Artificial intelligence based approaches, in particular deep learning, have achieved state-of-the-art performance in medical fields with increasing number of software systems being approved by both Europe and United States. This paper reviews their applications to early detection of oesophageal cancers with a focus on their advantages and pitfalls. The paper concludes with future recommendations towards the development of a real-time, clinical implementable, interpretable and robust diagnosis support systems.
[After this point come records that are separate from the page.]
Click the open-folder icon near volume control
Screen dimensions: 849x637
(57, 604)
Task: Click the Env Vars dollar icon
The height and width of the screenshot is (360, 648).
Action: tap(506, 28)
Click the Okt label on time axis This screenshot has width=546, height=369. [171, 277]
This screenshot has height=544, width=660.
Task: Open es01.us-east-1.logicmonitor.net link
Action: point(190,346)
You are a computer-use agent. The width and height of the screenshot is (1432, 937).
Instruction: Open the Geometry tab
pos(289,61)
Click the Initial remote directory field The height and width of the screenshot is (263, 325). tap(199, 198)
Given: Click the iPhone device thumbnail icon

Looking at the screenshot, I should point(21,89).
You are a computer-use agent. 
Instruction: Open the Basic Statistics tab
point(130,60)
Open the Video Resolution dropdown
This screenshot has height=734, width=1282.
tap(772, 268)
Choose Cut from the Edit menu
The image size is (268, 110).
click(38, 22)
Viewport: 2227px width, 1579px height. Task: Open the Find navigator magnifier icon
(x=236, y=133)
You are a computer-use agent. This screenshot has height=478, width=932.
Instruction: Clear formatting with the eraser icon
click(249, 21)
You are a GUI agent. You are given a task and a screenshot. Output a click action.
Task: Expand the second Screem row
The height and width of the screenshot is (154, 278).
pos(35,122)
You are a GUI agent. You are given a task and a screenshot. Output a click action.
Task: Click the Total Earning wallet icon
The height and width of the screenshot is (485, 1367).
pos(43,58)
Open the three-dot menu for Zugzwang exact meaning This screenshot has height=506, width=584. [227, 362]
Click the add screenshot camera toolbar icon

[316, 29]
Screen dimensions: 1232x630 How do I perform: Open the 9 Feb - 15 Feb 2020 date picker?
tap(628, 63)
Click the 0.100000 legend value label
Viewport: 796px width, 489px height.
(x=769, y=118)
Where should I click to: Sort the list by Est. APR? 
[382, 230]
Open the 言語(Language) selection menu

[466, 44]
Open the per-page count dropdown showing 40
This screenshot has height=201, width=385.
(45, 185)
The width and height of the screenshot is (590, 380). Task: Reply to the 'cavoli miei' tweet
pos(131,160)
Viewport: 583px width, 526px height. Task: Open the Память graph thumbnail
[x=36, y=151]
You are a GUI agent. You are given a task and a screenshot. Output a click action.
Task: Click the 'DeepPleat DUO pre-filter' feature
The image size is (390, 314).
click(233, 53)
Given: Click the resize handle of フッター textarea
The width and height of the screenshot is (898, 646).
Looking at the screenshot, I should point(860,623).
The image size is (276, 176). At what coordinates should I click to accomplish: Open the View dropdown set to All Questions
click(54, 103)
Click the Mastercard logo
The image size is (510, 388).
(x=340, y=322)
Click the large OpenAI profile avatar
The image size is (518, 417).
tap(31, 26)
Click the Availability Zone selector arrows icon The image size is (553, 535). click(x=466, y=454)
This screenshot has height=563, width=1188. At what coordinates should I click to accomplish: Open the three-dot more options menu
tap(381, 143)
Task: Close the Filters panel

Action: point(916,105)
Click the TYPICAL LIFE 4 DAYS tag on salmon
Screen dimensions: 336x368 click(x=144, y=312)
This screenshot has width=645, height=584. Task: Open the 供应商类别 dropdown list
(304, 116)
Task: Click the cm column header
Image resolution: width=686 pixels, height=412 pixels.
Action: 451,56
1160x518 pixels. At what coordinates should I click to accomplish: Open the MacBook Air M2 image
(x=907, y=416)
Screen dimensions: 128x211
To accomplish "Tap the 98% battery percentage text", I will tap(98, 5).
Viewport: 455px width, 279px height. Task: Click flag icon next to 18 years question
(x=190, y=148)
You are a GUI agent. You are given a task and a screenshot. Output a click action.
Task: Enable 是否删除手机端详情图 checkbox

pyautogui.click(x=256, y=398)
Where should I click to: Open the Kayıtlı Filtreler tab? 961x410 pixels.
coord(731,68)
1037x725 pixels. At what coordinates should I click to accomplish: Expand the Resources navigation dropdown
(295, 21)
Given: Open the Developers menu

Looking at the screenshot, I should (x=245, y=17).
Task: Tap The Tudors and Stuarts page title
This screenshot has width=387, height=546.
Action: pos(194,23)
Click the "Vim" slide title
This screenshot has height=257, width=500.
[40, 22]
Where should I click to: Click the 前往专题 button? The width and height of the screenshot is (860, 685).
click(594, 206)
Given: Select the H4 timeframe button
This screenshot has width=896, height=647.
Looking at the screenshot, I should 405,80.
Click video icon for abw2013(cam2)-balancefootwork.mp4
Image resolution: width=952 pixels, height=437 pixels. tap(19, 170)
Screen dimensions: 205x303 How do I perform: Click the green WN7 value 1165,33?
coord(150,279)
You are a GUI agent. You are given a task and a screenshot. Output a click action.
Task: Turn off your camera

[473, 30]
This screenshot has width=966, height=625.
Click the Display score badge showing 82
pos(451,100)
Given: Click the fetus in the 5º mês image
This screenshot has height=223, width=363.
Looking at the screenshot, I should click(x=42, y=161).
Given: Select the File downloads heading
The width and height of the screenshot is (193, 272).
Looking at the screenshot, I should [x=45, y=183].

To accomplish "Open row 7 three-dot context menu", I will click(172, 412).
Keywords: Deep learning, Oesophageal cancer, Early detection, Squamous cell cancer, Barrett’s oesophagus

Core Tip: Precancerous changes in the lining of the oesophagus are easily missed during endoscopy as these lesions usually grow flat with only subtle change in colour, surface pattern and microvessel structure. Many factors impair the quality of endoscopy and subsequently the early detection of oesophageal cancer. Artificial intelligence (AI) solutions provide independence from the skills and experience of the operator in lesion recognition. Recent developments have introduced promising AI systems that will support the clinician in recognising, delineating and classifying precancerous and early cancerous changes during the endoscopy of the oesophagus in real-time.